R, a Christianized Ifugao woman, and a wife who had borne five legitimate children to B, her husband, was indiscreet in her relations with a Spaniard. She bore a mestizo child. B, her husband, did not proceed against his wife and her paramour according to Ifugao law and recognized the child as his own. The legitimate children except one having died, the bastard child inherited from his mother and his mother’s husband as if he had been of legitimate birth.
There is a Malay proverb which is used to describe the attitude of the husband in such cases as the above: “Although I did not plant the tree, yet it grew in my garden.”
The amount of property that parents settle on a bastard is to a great extent a matter of caprice.
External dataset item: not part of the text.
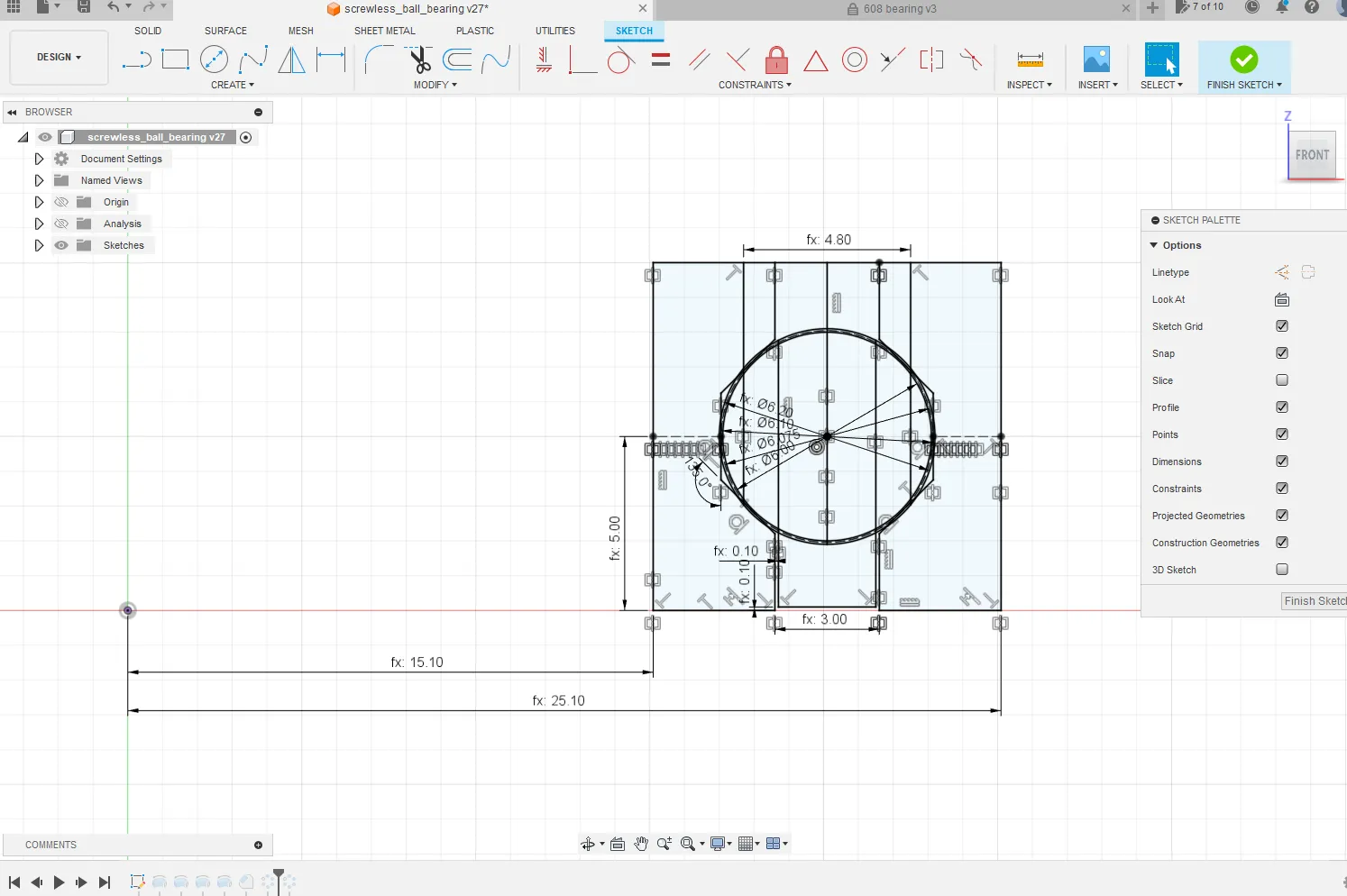1347x896 pixels.
Task: Apply the Concentric constraint
Action: 854,60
His rights to any property whatever, except a single field from his father, are decidedly weaker than those of children of legitimate birth, added to which he has not the right in any case to so great a portion of property.
57. Transfers of property to adopted children.—Customs relating to these transfers are as follows:
(a) An adopted child related to only one of the spouses may inherit from that spouse only.
(b) If the adopted child be a niece or nephew, he inherits or has assigned him all the property of the related parent; provided that there be no brothers or sisters of the related parent except the adopted child’s own blood parents. If there be other brothers and sisters, and if these brothers and sisters agree to help stand the funeral expenses of the adopting brother or sister, a small part of the property is given them. But the adopted child inherits the greater part of the property.
(c) If the adopted child be the son or daughter of a cousin, there is assigned him, or he inherits all the property that his parents would inherit in case of the death of the related parent, and a portion in addition. Should the parents not be in the position of being likely to become heirs to the related adopting parent, the adopted child inherits, or has assigned him, only a minor portion of the estate. If there be no brothers and sisters of the parent by adoption, he may have assigned him the greater portion of the estate, however.
(d) If the adopted child be not related by blood to either of the parents by adoption, he inherits, or has assigned him, a small portion of the estate of both adopting parents. The kin of these parents take the lion’s share of the estate.
(e) If the adopted child marry a kinsman of the unrelated adopting parent, the unrelated parent usually settles on the spouse of the adopted child, an amount of property about equal to that settled on the adopted child by his kinsman, his other adopting parent, subject, however, to the four rules above.